SOURCE EXCERPT:
· · · · · · ·

Michael Rakowitz: "There Is a Crack in Everything: That’s How the Light Gets in"

Michael Rakowitz, Professor, Art Theory & Practice, Northwestern University
There is a Crack in Everything: That’s How the Light Gets in*
(*from Anthem by Leonard Cohen)
Wednesday, March 4 | 7:00 p.m.
Performing Arts and Humanities Building, Room 132

Artist Michael Rakowitz discusses his work, in the context of hope and antagonism, and at the intersection of problem solving and trouble-making. Rakowitz’s symbolic interventions in problematic urban situations extend from paraSITE (1998 – ongoing), in which the artist custom builds inflatable shelters for homeless people that attach to the exterior outtake vents of a building’s HVAC system, to Minaret (2001-Ongoing), in which access is gained to an architecturally-appropriate rooftop in a Western city and the Islamic call to prayer is sounded five times a day with the help of a megaphone for amplification. In Spoils (2011) Rakowitz made a culinary intervention at New York City’s Park Avenue restaurant by inviting diners to eat traditional Iraqi dishes on plates looted from Saddam Hussein’s personal collection. The project culminated in the repatriation of the former Iraqi President’s flatware to the Republic of Iraq at the behest of current Prime Minister Nuri Al Maliki on December 15, 2011, the date Coalition Forces left Iraq. In a related culinary-art project in Chicago, titled Enemy Kitchen (2012), Rakowitz devised a food truck that was manned by Iraqi War veterans working under Iraqi refugee chefs and served Iraqi cuisine to the public.

· · · · · · ·

RECORDED INFORMATION:
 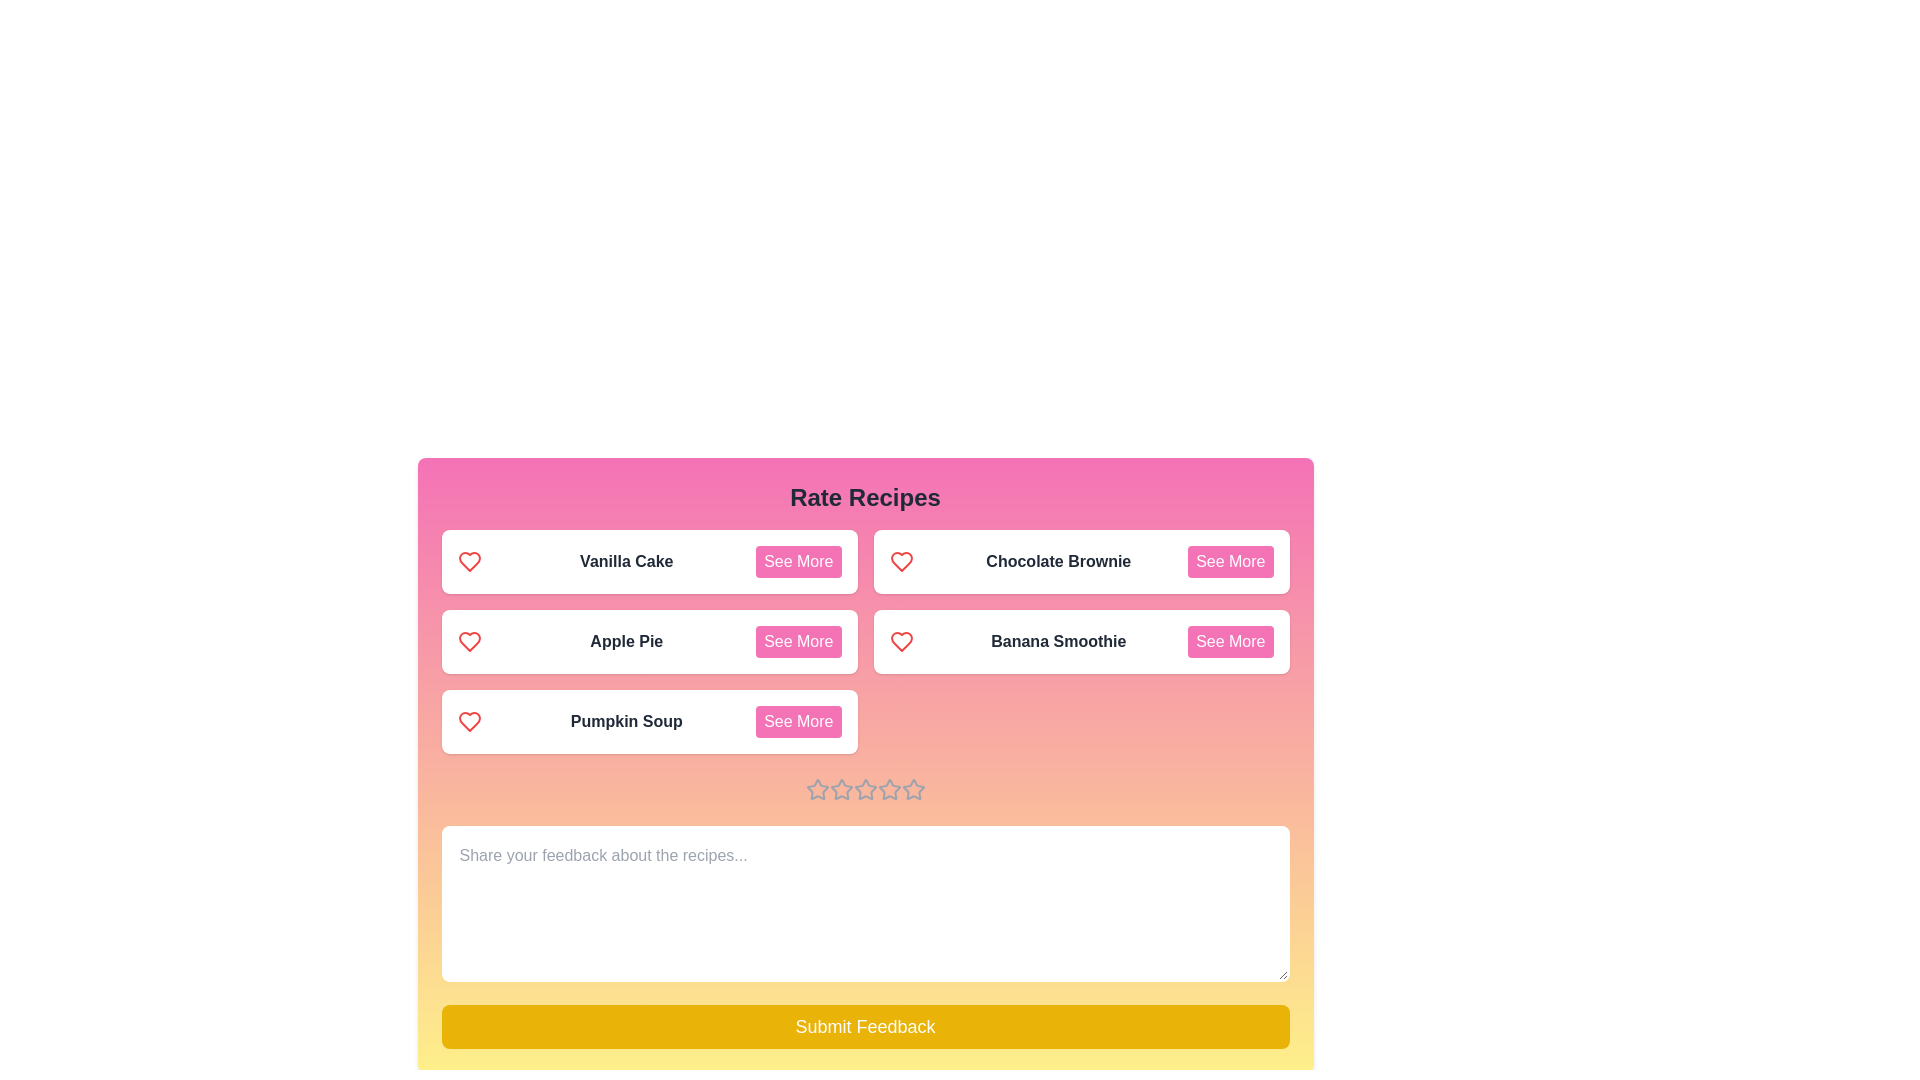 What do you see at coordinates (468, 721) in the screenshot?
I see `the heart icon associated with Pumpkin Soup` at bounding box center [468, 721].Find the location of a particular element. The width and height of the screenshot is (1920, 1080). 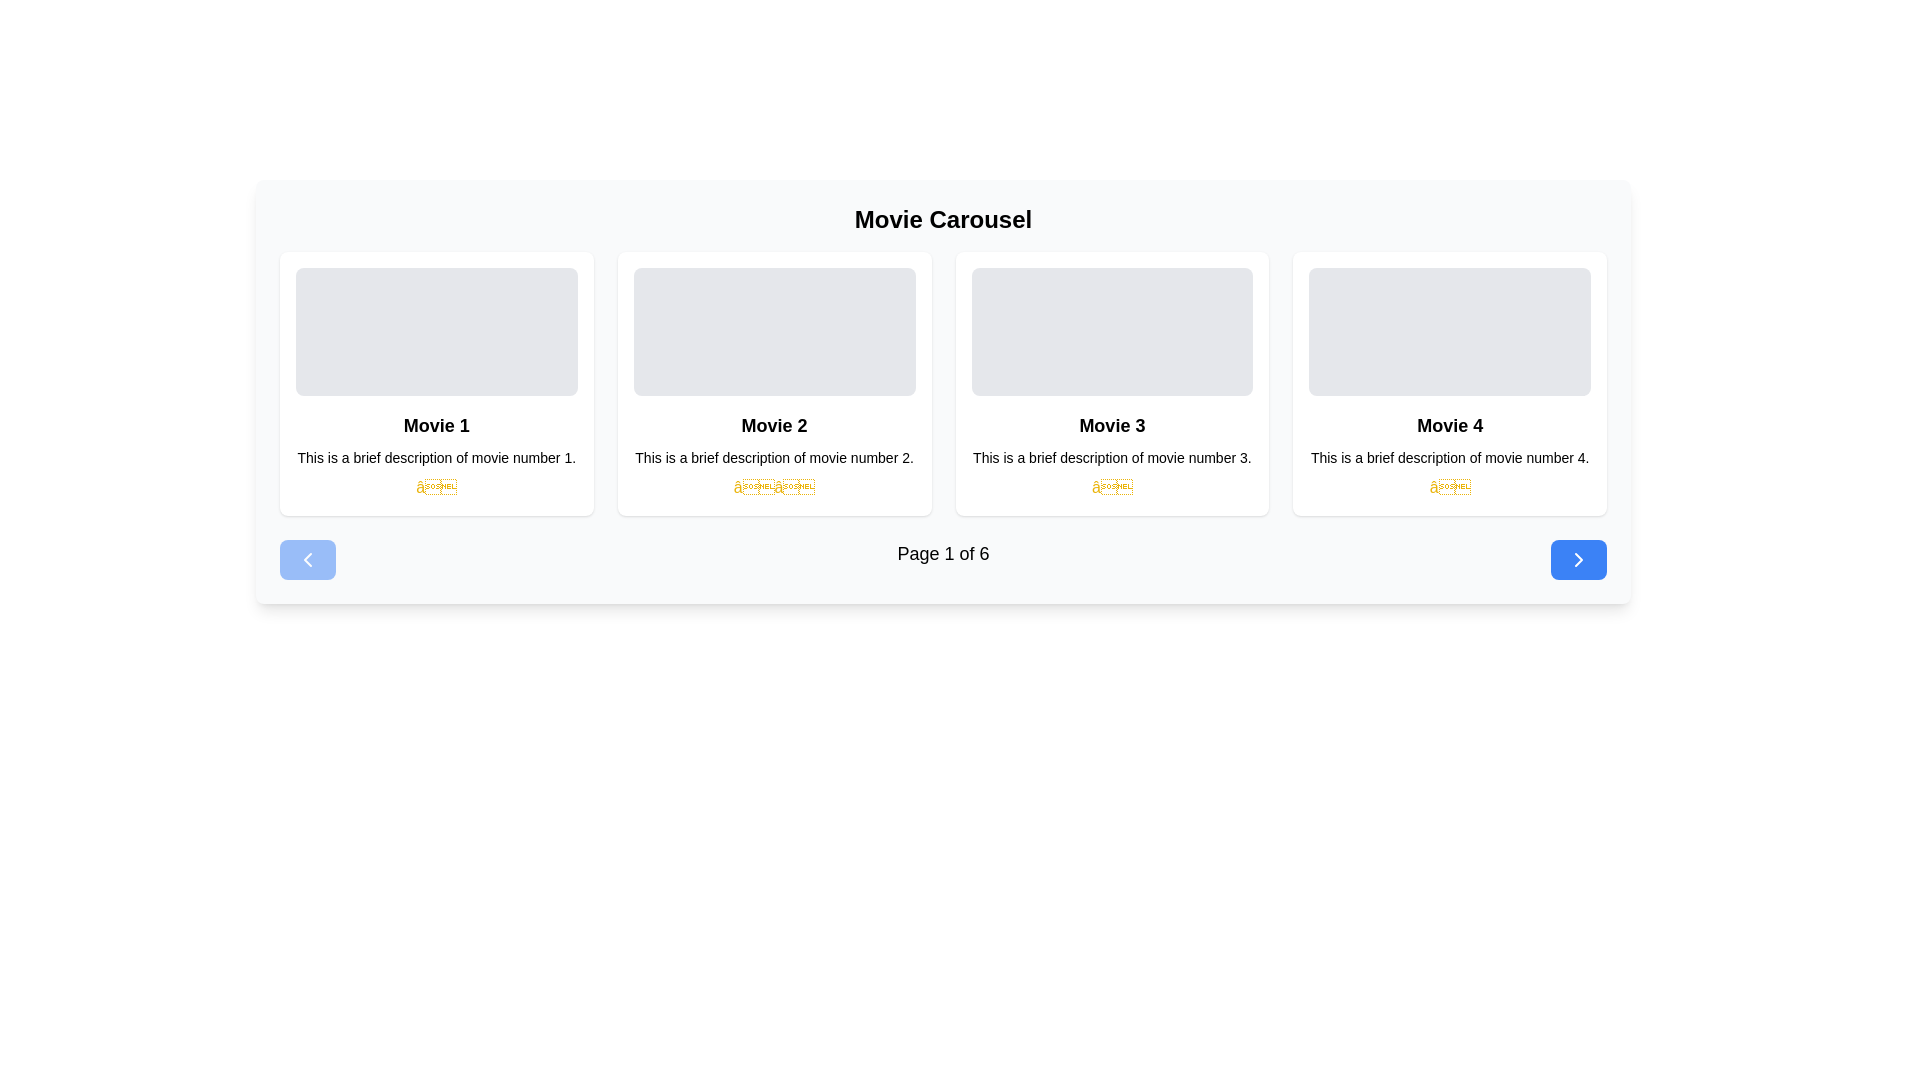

· · · · · · ·

GIVEN REQUEST 1: From the Michael Rakowitz talk announcement, reproduce the passage starting at "Michael Rakowitz, Professor, Art" and ending at "4 | 7:00 p.m.".
GIVEN REQUEST 2: According to the Michael Rakowitz talk announcement, who staffed the food truck in Enemy Kitchen?

EXPECTED ANSWER 1:
Michael Rakowitz, Professor, Art Theory & Practice, Northwestern University
There is a Crack in Everything: That’s How the Light Gets in*
(*from Anthem by Leonard Cohen)
Wednesday, March 4 | 7:00 p.m.

EXPECTED ANSWER 2: Iraqi War veterans working under Iraqi refugee chefs.